Abstract Thermal conductivity (TC) is among the most important characteristics of porous media for hydrocarbon reservoir thermal simulation and evaluating the efficiency of the thermal enhanced oil recovery process. In this study a two-layer artificial neural network (ANN) approach is proposed for estimating the effective TCs of dry and oil saturated sandstone at a wide range of environmental conditions. Temperature, pressure, porosity, bulk density of rock, fluid density and oil saturation are employed as independent variables for prediction of effective TCs of sandstone. Various types of ANN such as multi-layer perceptron (MLP), radial basis function, generalized regression and cascade-forward neural network have been examined and their predictive capabilities are compared. Statistical errors analysis confirms that a two-layer MLP network with seven and 15 hidden neurons are optimal topologies for modeling of TC of oil saturated and dry sandstone, respectively. The predictive capabilities of the optimal MLP models are validated by conventional recommended correlation and a large number of experimental data which were collected from various literatures.
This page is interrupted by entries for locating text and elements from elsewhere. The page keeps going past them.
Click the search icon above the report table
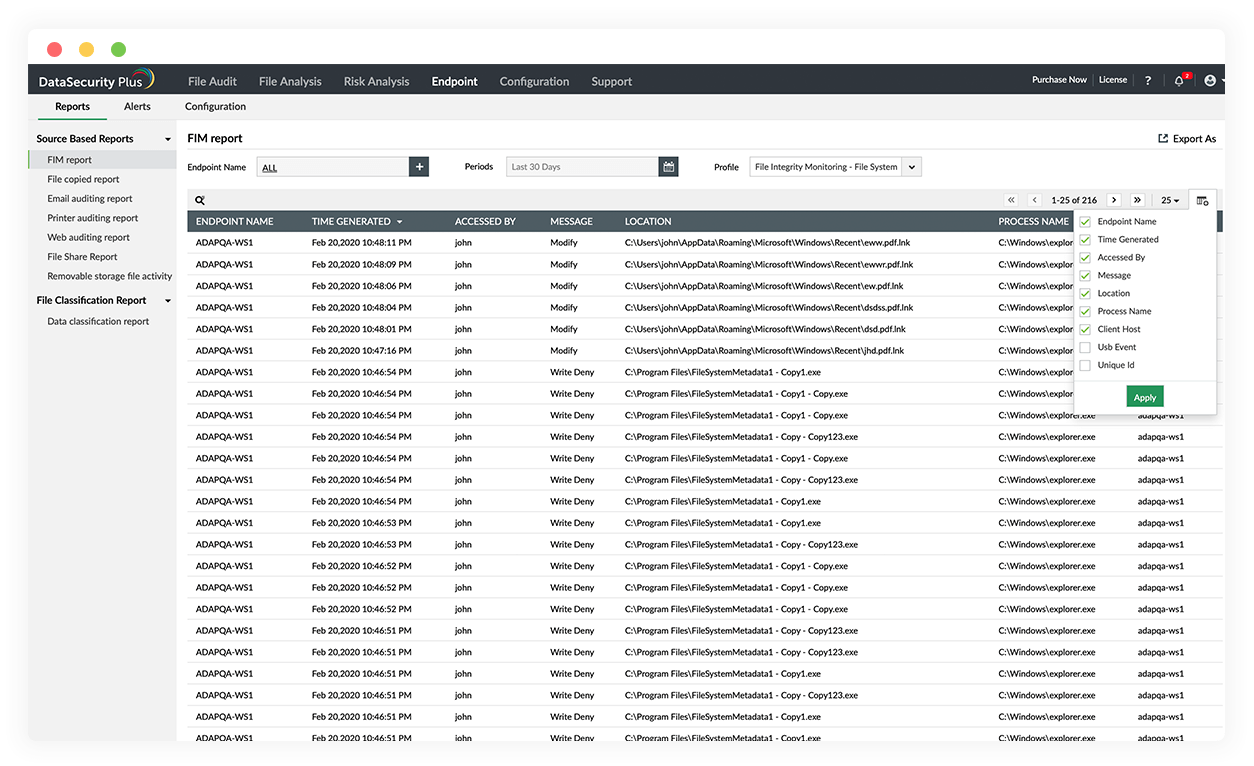 click(x=199, y=199)
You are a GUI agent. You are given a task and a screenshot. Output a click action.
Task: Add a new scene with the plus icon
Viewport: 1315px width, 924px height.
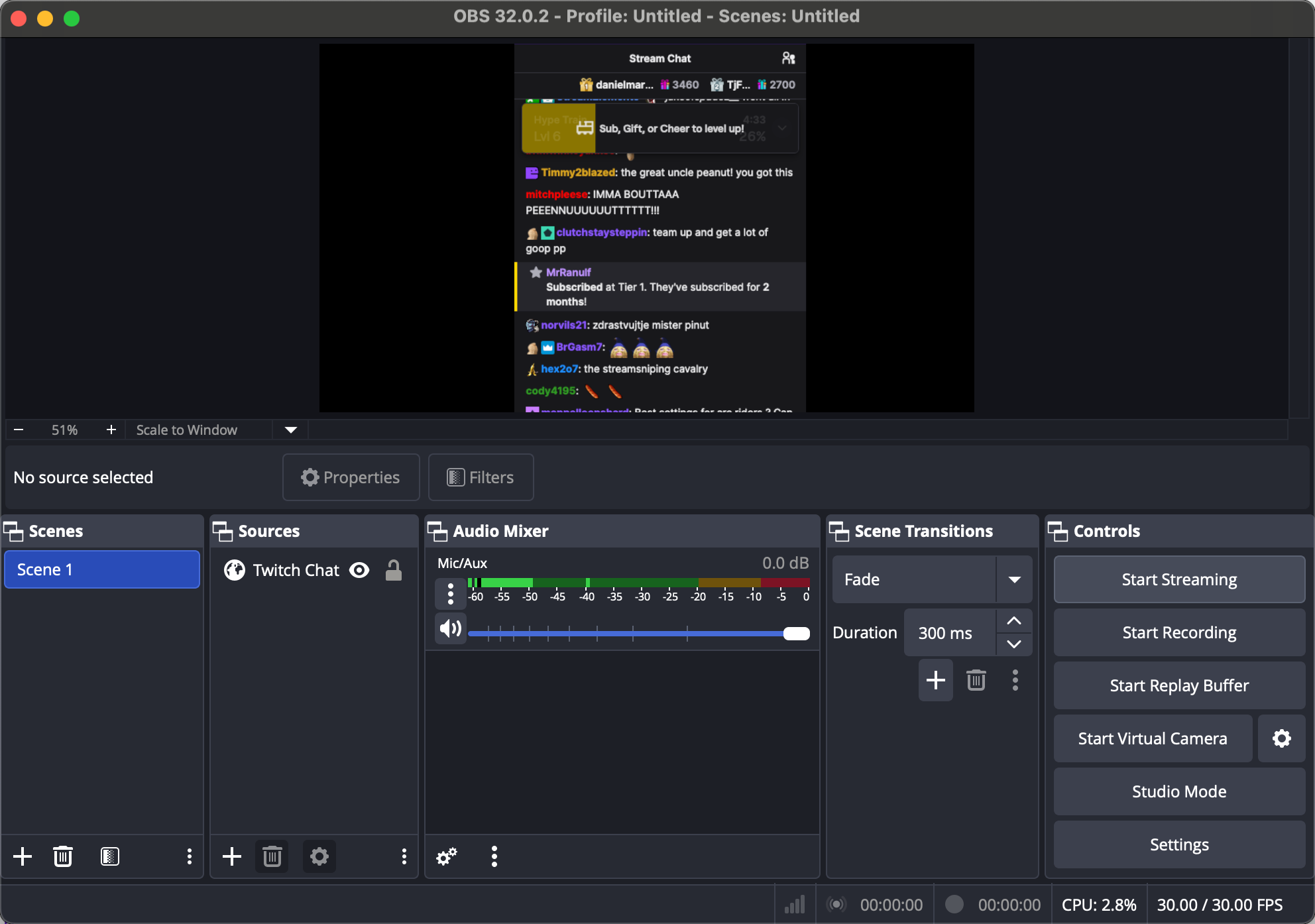pos(23,856)
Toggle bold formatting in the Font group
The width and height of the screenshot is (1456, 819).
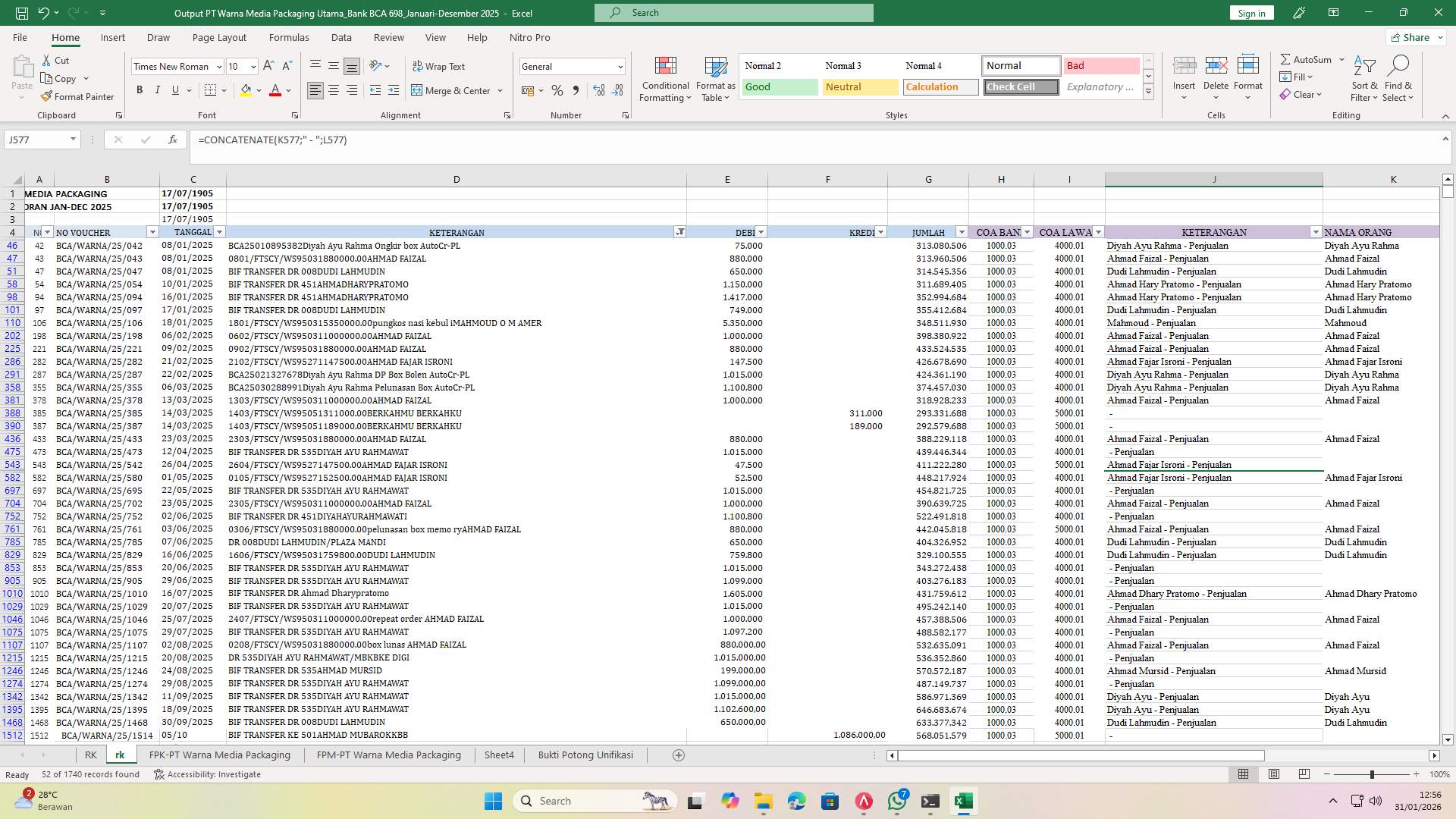click(140, 89)
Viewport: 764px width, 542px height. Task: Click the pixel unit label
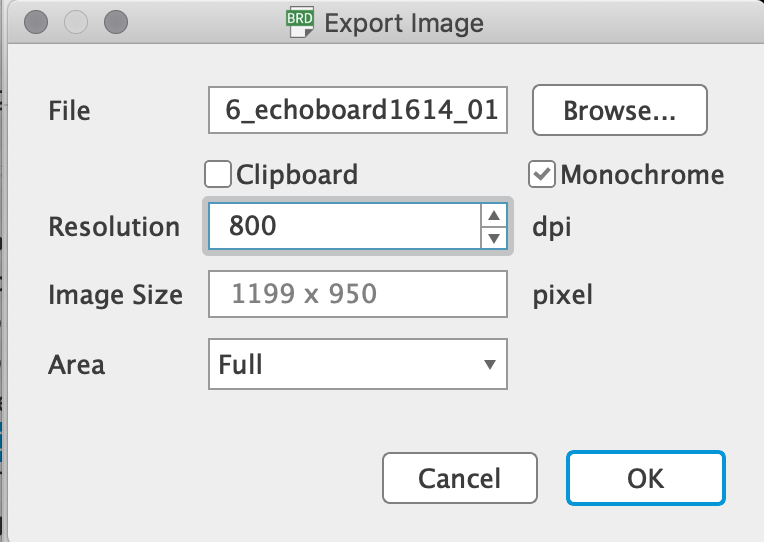tap(562, 294)
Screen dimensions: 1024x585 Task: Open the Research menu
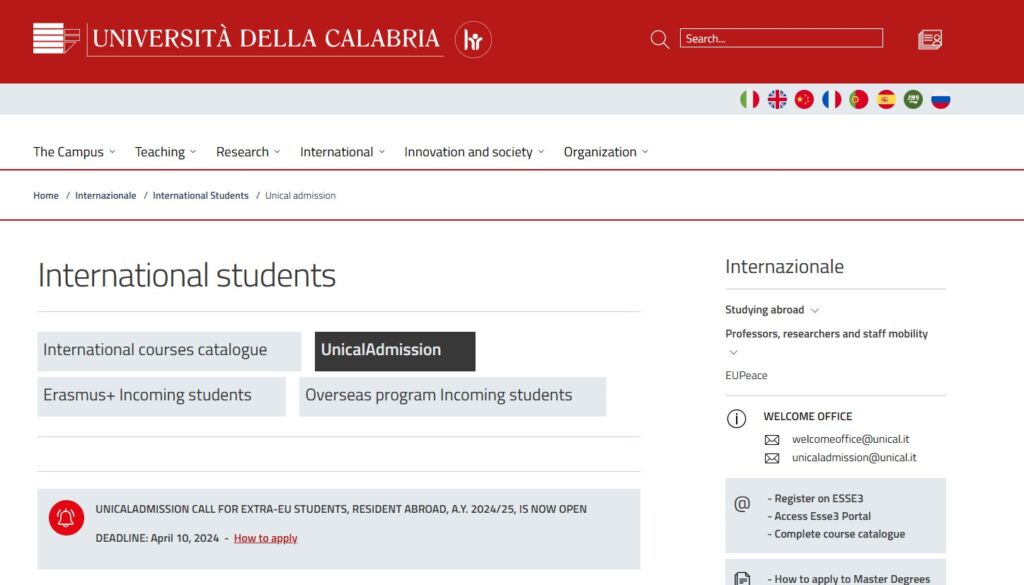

The predicted effective TC values have a good agreement with the experimental TC data, i.e., an absolute average relative deviation percent of 2.73% and 3.81% for the overall experimental dataset of oil saturated and dry sandstone, respectively. The results justify the superiority of the optimal MLP networks over the other considered models in simulation of the experimental effective TCs of dry and oil saturated sandstones.